EXERCISE INSTRUCTIONS> Send back the entries exactly as they were given.

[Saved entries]
***
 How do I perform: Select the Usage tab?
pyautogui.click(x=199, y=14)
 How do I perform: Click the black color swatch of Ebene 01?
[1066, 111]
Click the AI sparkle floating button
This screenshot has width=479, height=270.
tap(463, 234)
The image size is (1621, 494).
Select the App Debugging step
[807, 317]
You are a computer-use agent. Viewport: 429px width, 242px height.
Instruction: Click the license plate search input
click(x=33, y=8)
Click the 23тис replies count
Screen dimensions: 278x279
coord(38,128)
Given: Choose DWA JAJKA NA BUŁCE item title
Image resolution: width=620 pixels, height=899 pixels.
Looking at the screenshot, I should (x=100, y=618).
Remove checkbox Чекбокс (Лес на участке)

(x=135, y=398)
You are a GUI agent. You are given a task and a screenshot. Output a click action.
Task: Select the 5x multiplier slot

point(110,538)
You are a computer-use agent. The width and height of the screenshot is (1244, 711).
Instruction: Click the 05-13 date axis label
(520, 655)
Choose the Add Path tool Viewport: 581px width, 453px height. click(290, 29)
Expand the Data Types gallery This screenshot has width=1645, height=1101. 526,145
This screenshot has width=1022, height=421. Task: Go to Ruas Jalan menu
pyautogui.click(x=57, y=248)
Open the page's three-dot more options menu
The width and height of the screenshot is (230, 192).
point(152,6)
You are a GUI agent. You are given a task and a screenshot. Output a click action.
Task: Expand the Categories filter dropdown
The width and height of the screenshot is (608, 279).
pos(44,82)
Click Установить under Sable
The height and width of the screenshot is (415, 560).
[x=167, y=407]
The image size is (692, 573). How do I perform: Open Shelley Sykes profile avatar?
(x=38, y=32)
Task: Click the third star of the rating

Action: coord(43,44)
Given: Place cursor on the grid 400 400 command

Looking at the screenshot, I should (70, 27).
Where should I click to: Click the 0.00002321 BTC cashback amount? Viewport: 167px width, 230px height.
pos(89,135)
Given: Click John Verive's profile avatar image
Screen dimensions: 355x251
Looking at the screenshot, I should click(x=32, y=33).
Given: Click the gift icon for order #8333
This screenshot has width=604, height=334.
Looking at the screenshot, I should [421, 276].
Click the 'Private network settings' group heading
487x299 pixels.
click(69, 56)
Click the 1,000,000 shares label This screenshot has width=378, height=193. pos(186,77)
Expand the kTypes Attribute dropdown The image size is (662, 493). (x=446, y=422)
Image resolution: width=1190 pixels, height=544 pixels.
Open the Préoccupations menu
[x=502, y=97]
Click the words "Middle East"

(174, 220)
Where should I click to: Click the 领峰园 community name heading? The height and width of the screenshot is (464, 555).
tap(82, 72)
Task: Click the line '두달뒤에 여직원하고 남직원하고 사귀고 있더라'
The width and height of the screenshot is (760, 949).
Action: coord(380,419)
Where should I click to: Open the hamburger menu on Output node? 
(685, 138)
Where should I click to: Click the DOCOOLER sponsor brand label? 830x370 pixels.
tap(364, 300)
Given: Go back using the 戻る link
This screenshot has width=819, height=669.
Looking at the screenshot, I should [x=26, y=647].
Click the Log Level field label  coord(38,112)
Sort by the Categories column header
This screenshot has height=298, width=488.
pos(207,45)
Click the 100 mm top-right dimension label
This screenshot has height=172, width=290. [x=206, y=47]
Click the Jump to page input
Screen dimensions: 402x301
***
EXERCISE OUTPUT>
 How do I perform: Select the Usage tab?
pyautogui.click(x=199, y=14)
 How do I perform: Click the black color swatch of Ebene 01?
[1066, 111]
Click the AI sparkle floating button
This screenshot has width=479, height=270.
tap(463, 234)
The image size is (1621, 494).
Select the App Debugging step
[807, 317]
You are a computer-use agent. Viewport: 429px width, 242px height.
Instruction: Click the license plate search input
click(x=33, y=8)
Click the 23тис replies count
Screen dimensions: 278x279
coord(38,128)
Given: Choose DWA JAJKA NA BUŁCE item title
Image resolution: width=620 pixels, height=899 pixels.
Looking at the screenshot, I should (x=100, y=618).
Remove checkbox Чекбокс (Лес на участке)

(x=135, y=398)
You are a GUI agent. You are given a task and a screenshot. Output a click action.
Task: Select the 5x multiplier slot

point(110,538)
You are a computer-use agent. The width and height of the screenshot is (1244, 711).
Instruction: Click the 05-13 date axis label
(520, 655)
Choose the Add Path tool Viewport: 581px width, 453px height. click(290, 29)
Expand the Data Types gallery This screenshot has width=1645, height=1101. 526,145
This screenshot has width=1022, height=421. Task: Go to Ruas Jalan menu
pyautogui.click(x=57, y=248)
Open the page's three-dot more options menu
The width and height of the screenshot is (230, 192).
point(152,6)
You are a GUI agent. You are given a task and a screenshot. Output a click action.
Task: Expand the Categories filter dropdown
The width and height of the screenshot is (608, 279).
pos(44,82)
Click Установить under Sable
The height and width of the screenshot is (415, 560).
[x=167, y=407]
The image size is (692, 573). How do I perform: Open Shelley Sykes profile avatar?
(x=38, y=32)
Task: Click the third star of the rating

Action: coord(43,44)
Given: Place cursor on the grid 400 400 command

Looking at the screenshot, I should (70, 27).
Where should I click to: Click the 0.00002321 BTC cashback amount? Viewport: 167px width, 230px height.
pos(89,135)
Given: Click John Verive's profile avatar image
Screen dimensions: 355x251
Looking at the screenshot, I should click(x=32, y=33).
Given: Click the gift icon for order #8333
This screenshot has width=604, height=334.
Looking at the screenshot, I should [421, 276].
Click the 'Private network settings' group heading
487x299 pixels.
click(69, 56)
Click the 1,000,000 shares label This screenshot has width=378, height=193. pos(186,77)
Expand the kTypes Attribute dropdown The image size is (662, 493). (x=446, y=422)
Image resolution: width=1190 pixels, height=544 pixels.
Open the Préoccupations menu
[x=502, y=97]
Click the words "Middle East"

(174, 220)
Where should I click to: Click the 领峰园 community name heading? The height and width of the screenshot is (464, 555).
tap(82, 72)
Task: Click the line '두달뒤에 여직원하고 남직원하고 사귀고 있더라'
The width and height of the screenshot is (760, 949).
Action: coord(380,419)
Where should I click to: Open the hamburger menu on Output node? 
(685, 138)
Where should I click to: Click the DOCOOLER sponsor brand label? 830x370 pixels.
tap(364, 300)
Given: Go back using the 戻る link
This screenshot has width=819, height=669.
Looking at the screenshot, I should [x=26, y=647].
Click the Log Level field label  coord(38,112)
Sort by the Categories column header
This screenshot has height=298, width=488.
pos(207,45)
Click the 100 mm top-right dimension label
This screenshot has height=172, width=290. [x=206, y=47]
Click the Jump to page input
Screen dimensions: 402x301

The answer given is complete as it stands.